Seruan Penghentian Ritual Pengorbanan Hewan dalam Festival Tatung Singkawang

 

Festival Cap Go Meh di Singkawang, Kalimantan Barat, telah lama menjadi daya tarik wisata yang penuh warna. Salah satu sorotan utamanya adalah Pawai Tatung—ritual budaya yang menampilkan atraksi ekstrem dan trance oleh para tatung, yang dipercaya sebagai medium roh leluhur. Ribuan wisatawan hadir setiap tahun untuk menyaksikan kemeriahan ini.

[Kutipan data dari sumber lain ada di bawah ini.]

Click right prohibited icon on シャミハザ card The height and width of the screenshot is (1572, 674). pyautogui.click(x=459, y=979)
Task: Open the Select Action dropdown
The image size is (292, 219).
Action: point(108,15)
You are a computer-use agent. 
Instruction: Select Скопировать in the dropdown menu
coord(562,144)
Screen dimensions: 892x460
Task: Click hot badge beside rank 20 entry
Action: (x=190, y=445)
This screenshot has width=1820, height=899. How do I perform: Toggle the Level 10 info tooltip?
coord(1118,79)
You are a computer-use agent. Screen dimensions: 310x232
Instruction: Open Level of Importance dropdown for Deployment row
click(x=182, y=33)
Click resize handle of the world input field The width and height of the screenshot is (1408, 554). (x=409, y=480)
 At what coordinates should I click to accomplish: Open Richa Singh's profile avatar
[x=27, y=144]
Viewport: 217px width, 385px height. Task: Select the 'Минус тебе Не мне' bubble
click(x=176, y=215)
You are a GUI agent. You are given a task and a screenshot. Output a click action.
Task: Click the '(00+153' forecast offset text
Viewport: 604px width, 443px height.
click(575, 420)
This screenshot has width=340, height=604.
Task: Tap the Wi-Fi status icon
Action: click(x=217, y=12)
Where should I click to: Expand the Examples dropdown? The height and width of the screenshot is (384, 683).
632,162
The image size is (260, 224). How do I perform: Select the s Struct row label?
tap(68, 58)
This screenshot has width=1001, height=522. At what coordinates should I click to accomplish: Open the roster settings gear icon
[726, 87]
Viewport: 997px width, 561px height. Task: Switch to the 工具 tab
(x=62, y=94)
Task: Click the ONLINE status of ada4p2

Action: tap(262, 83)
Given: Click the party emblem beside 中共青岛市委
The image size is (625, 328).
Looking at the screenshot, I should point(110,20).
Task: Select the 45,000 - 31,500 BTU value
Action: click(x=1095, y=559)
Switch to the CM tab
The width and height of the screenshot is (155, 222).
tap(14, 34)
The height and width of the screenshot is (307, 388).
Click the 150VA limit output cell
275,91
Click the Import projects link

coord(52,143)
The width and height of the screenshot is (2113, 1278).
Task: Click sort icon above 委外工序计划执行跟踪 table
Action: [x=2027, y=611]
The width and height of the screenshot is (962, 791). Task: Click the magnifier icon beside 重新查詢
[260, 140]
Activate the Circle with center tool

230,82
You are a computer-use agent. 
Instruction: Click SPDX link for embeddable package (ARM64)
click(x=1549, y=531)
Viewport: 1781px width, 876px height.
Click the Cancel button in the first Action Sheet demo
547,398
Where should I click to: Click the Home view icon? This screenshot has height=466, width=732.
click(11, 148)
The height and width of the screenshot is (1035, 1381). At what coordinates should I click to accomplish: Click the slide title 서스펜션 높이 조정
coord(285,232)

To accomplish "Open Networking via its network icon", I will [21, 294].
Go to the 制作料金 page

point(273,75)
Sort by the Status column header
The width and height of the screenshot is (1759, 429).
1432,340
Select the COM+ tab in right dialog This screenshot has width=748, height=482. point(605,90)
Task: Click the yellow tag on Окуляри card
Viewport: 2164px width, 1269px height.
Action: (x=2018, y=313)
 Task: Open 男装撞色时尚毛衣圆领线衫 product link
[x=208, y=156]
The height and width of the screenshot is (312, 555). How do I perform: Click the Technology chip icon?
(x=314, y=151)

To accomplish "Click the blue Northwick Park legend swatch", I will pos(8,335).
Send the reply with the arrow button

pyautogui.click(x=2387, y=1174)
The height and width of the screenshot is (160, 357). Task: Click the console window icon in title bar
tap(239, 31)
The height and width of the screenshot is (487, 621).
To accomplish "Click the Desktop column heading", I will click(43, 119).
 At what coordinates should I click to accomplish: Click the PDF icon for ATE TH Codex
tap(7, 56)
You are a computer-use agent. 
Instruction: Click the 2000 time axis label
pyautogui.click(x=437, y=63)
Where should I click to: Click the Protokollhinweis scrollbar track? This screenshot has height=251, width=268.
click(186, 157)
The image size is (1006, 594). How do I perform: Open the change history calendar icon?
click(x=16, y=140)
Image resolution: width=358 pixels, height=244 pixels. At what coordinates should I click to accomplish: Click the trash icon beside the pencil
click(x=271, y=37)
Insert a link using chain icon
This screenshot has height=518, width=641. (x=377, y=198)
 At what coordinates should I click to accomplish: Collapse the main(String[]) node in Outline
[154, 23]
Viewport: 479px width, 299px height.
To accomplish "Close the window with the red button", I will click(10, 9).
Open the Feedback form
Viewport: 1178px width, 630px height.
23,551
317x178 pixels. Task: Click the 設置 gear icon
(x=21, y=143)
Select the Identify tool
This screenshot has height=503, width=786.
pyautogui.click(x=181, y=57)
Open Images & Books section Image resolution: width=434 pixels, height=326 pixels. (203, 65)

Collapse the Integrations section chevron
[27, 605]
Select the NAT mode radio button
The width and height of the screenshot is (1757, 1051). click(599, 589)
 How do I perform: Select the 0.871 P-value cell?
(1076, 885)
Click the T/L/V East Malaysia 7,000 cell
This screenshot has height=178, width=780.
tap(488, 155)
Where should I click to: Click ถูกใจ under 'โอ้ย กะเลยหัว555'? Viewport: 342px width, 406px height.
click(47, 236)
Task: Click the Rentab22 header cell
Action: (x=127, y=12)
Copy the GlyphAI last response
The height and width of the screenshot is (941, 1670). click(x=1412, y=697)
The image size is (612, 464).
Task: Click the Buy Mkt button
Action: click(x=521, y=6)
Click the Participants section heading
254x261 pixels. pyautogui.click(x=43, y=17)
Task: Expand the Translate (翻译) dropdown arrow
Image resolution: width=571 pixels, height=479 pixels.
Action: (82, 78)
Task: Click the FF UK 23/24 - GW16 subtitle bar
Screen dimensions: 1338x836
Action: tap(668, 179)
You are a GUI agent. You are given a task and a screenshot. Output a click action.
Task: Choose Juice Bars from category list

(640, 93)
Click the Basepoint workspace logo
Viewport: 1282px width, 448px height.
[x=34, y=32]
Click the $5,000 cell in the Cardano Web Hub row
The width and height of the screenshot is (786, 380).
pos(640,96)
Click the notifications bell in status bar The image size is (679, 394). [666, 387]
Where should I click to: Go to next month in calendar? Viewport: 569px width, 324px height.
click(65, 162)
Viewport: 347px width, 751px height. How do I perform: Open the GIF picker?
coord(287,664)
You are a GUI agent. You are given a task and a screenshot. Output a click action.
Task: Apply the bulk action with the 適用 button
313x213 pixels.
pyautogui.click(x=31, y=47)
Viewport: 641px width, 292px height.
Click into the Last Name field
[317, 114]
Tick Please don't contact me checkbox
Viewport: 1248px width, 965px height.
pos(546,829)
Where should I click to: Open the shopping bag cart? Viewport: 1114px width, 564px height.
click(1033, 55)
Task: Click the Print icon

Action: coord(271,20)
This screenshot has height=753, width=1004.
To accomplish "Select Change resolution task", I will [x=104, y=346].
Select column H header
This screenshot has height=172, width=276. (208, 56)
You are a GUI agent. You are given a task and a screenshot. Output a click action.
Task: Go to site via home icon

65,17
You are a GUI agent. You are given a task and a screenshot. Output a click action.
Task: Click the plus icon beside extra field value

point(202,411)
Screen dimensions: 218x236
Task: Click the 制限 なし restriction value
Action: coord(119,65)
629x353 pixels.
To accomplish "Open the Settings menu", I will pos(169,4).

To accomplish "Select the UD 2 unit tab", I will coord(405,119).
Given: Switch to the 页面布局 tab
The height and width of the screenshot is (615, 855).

Namun, di balik kemeriahan, terdapat sisi gelap yang terus menjadi sorotan: penggunaan hewan dalam ritual sebelum pawai. Beberapa oknum tatung dari aliran tertentu diketahui masih menggunakan anjing hitam atau ayam putih sebagai “perantara roh” dalam proses pemanggilan supranatural. Praktik ini tidak hanya kontroversial secara moral, tetapi juga bertentangan dengan prinsip kesejahteraan hewan.

Indonesia sebenarnya telah memiliki dasar hukum yang mengatur perlindungan hewan. Dalam UU No. 18 Tahun 2009 tentang Peternakan dan Kesehatan Hewan (jo. UU No. 41 Tahun 2014), Pasal 66 menyatakan bahwa setiap orang dilarang menyiksa dan/atau memperlakukan hewan tidak layak secara fisik maupun nonfisik. Selain itu, KUHP Pasal 302 juga mengatur sanksi pidana bagi siapa saja yang menyakiti atau membunuh hewan secara tidak wajar.

Ritual pengorbanan hewan dalam konteks budaya tentu membutuhkan kehati-hatian. Tradisi harus bisa berkembang seiring kesadaran etis masyarakat modern. Menjaga budaya bukan berarti mengabaikan nilai kemanusiaan dan kasih sayang terhadap makhluk hidup lain.

Kami menyerukan agar semua bentuk ritual yang menyakiti hewan dihentikan. Tradisi yang agung dapat tetap dilestarikan tanpa kekerasan, dengan cara yang lebih bijak dan beradab—demi kehormatan budaya dan perlindungan makhluk hidup.